FRENCH GOVERNMENT OFFICIAL CALLS FOR EUROPEAN PROTECTION FOR CHILDREN IN CULTS

The annual conference of FECRIS, a Europe wide federation of anti-cult organisations and family groups, attended by delegates from France, Belgium, Britain, Croatia, Ireland, Italy, Russia and Sweden was held at the weekend in London. Other delegates registered to attend from around Europe and further afield had been prevented from doing so by the prevailing aviation restrictions.

Delegates and speakers called for European action to defend the human rights of members of oppressive cult organisations, with special reference to the needs to children brought up within cults, who were often isolated off from normal influences, denied education, forced in to unpaid work and otherwise abused.

George Fenech, a former magistrate reporting to the Prime Minister of France as President of the Paris based Interministerial Commission on Cultic Abuse MIVILUDES, told the conference that cults disregarded national boarders and that there was a need for a common approach to this problem. European legislation should mirror the About Picard Law, which had criminalised mental manipulation by cults operating in France. Former French parliamentarian Mme Catherine Picard who had sponsored and given her name to the French law also attended the conference.

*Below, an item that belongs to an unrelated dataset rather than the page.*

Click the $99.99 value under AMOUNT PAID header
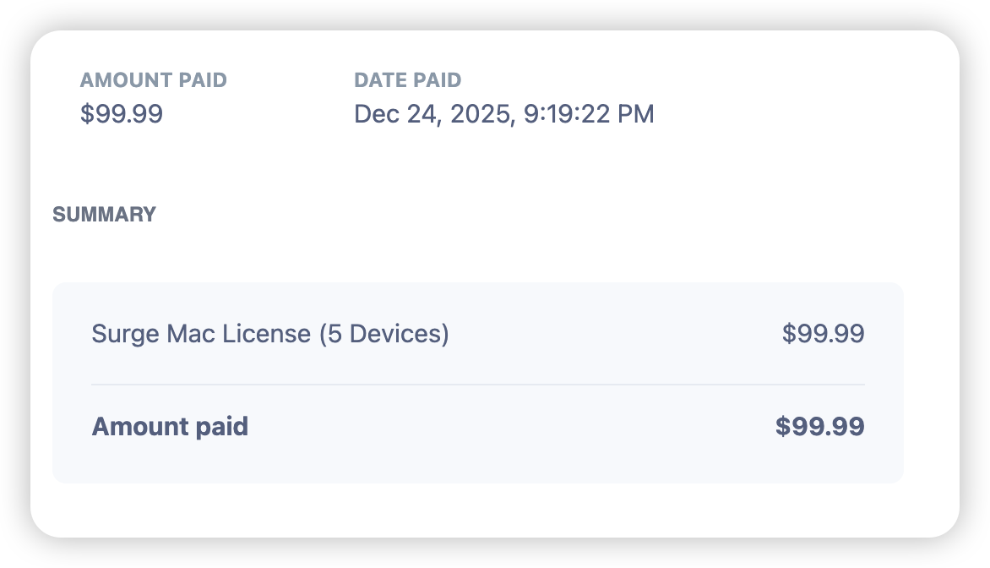Screen dimensions: 990x568 [121, 113]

This call was echoed by Belgian Federal MP Andre Frederic who told the conference that draft laws similar to those passed in France were under active consideration in the Belgian parliament .

Tom Sackville, former UK Home Office minister and President of FECRIS, congratulated the French, Belgian, Russian and German governments for the action they had taken in support of the human rights of individuals and families affected by cults.

He contrasted it with the cynically and laissez-faire attitude of successive British governments, who had allowed policy to be guided by work-shy Home Office officials advised by so-called experts on comparative religion, some of whom were seen by cults’ victims as actively promoting the interests of Scientology and similar organisations. This policy had worked to the detriments of thousands of British families affected by cults during the last 30 years.

These sentiments were echoed by Audrey Chaytor, cult expert and Chief Executive of UK charity The Family Survival Trust.